Repeat the data below verbatim, from the line with "Click the Reset button" up to and including the last line. Leave the pictures out.
:::
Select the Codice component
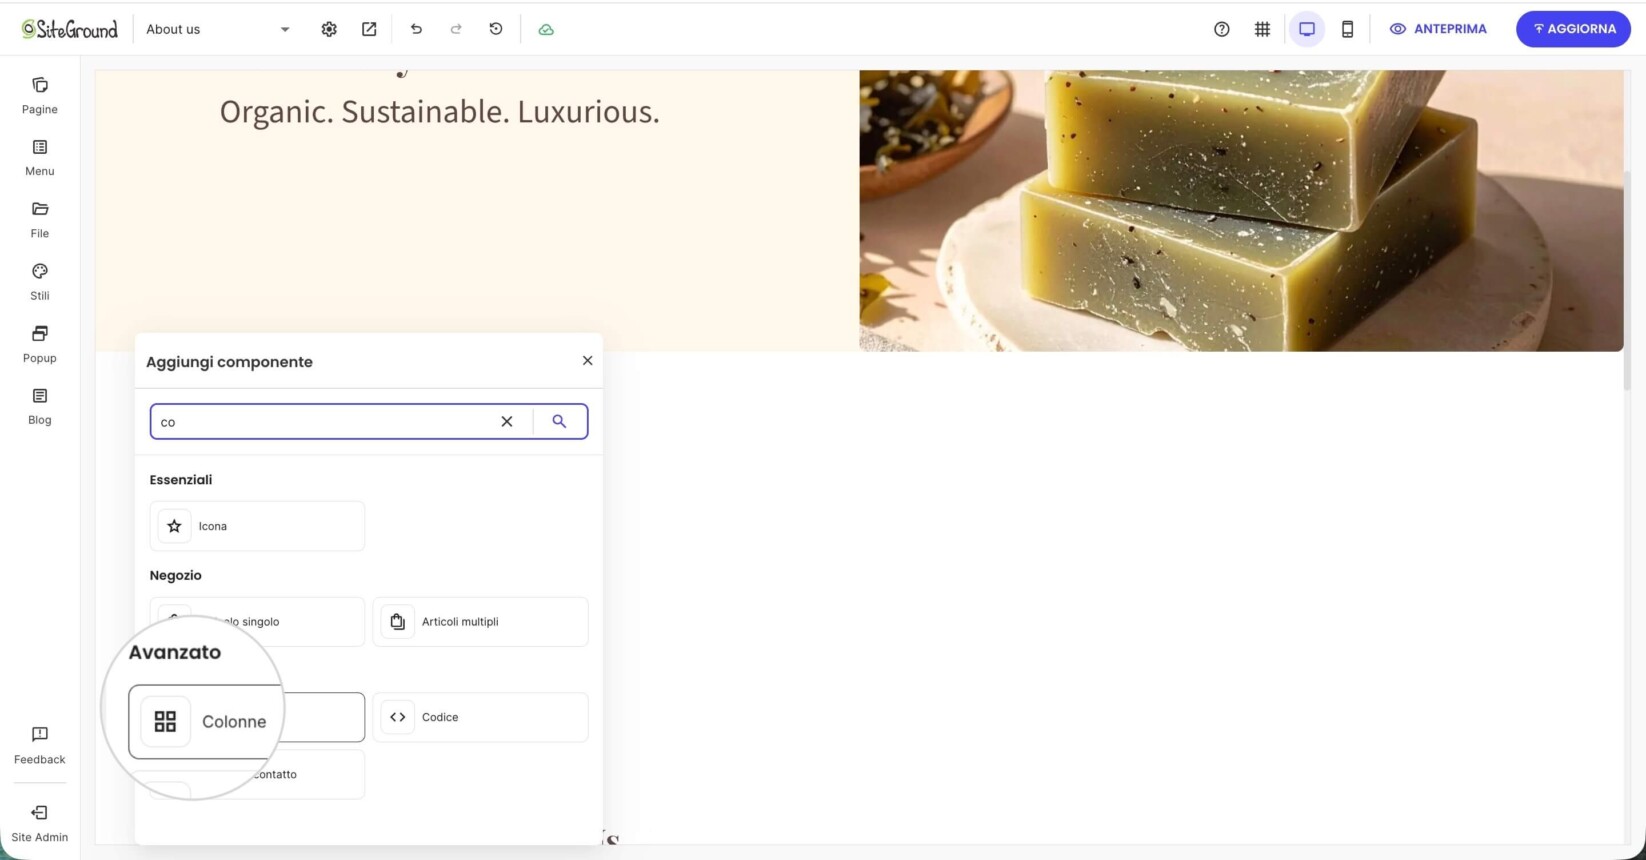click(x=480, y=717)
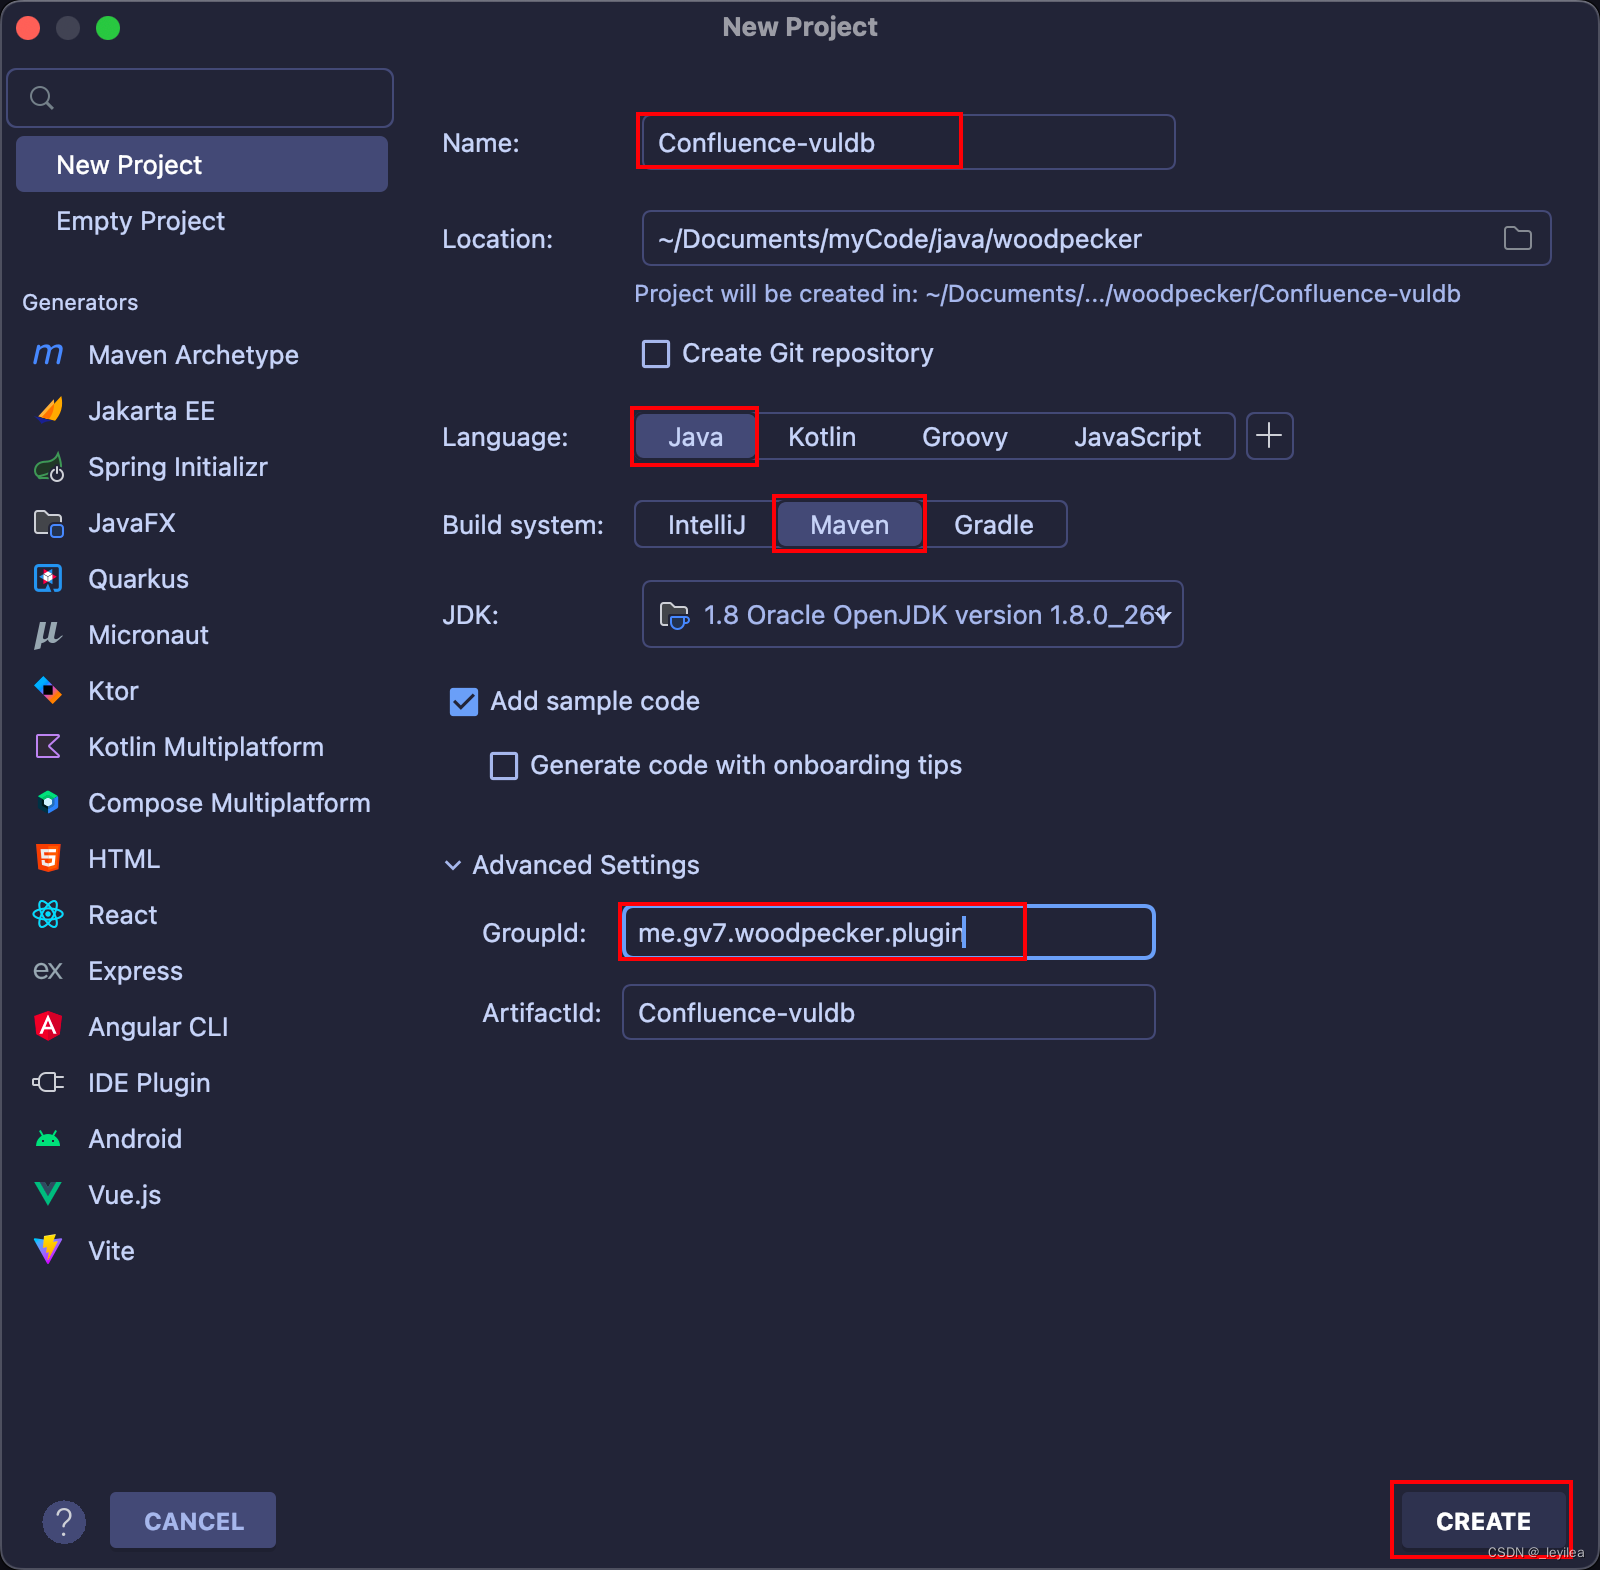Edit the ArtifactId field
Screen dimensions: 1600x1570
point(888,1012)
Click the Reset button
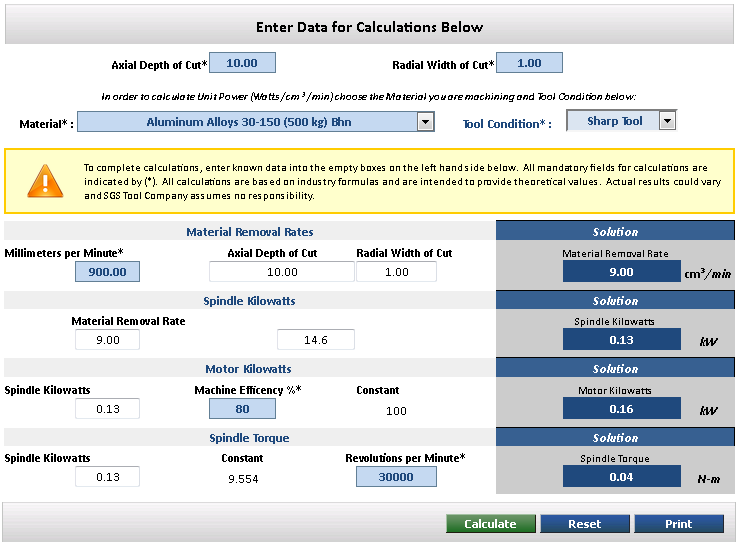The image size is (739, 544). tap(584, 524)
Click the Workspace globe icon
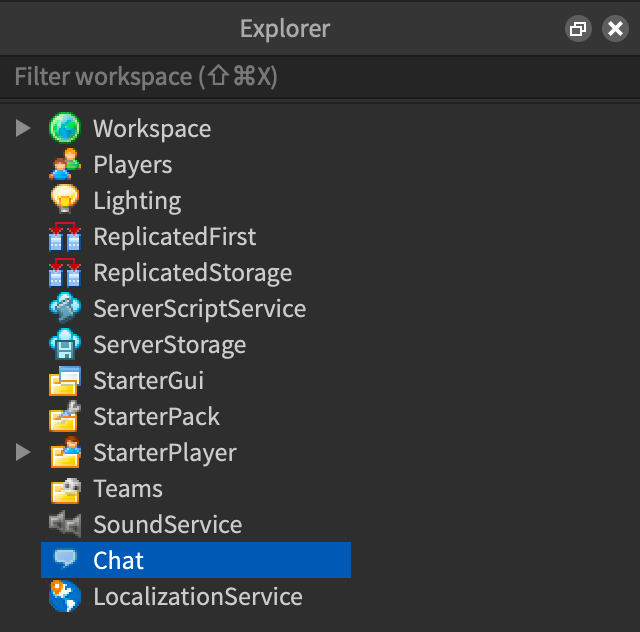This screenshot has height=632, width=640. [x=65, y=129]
:::
● **Full response**:
Click the Reset button
The image size is (739, 544). tap(584, 524)
Click the Workspace globe icon
This screenshot has height=632, width=640. [x=65, y=129]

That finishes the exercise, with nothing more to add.